“There,” remarked the sheriff, fanning the note in the air. “That’s done, if it’ll ever dry.”
“Blow on it,” suggested Sneed, and then smiled.
“Here, wait a minute,” he said, stepping to the door, where he scooped up a handful of sand. “Throw this on it–it can’t get no muddier, anyhow.”
Shields carefully folded the missive and tucked it in his hip pocket, and then he looked up at the foreman.
“Sneed,” he slowly began, “your punchers ain’t never coming back.”
“What!” yelled the foreman, leaping to his feet, and having visions of his men being cut up by outlaws and Indians.
“Nope,” replied Shields with an air of finality. “Bill Howland gave them the most awful beating up that I ever saw men get, the whole four of them, too! When he got through with them I took a hand and ordered them to get out of the country, and I told them that if they ever came back I’d shoot on sight, and I will.”
Sneed’s rage was pathetic, and was not induced by the beating his men had received, nor by the sheriff’s orders, but because it left him only three men to work a ranch which needed twelve. As he listened to the sheriff’s story he paced back and forth in the small room and swore luridly, kicking at everything in sight, except the sheriff. Then he cooled down, spread his feet far apart and stared at Shields.

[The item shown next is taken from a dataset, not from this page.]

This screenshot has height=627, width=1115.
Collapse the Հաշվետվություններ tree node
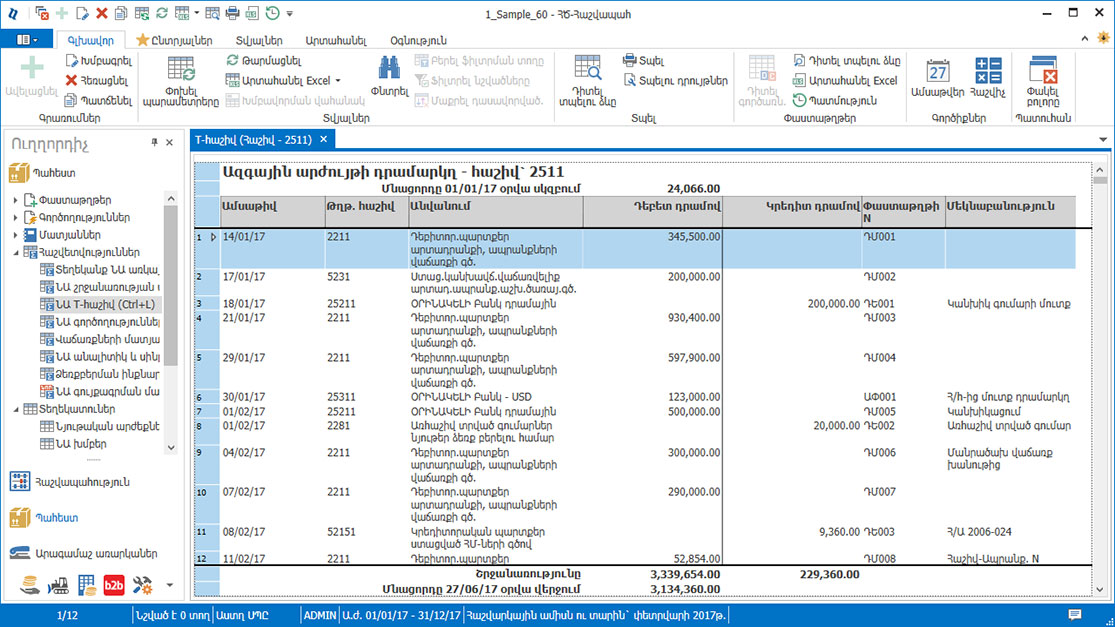[16, 253]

“Why didn’t you kill ’em, the d––d fools?” he cried. “That’s what they deserved!” Then he paused. “But what am I going to do?” he asked. “Where’ll I get men, and what’ll I do ’til I do get ’em?”
“I’ll send Charley and half a dozen of the boys out from town to stay with you ’til you get some others,” replied the sheriff, walking toward the door. “And you might tell the three that are left that I’ll kill the next man who tries that kind of work in this country. I’m getting good and tired of it. So long.”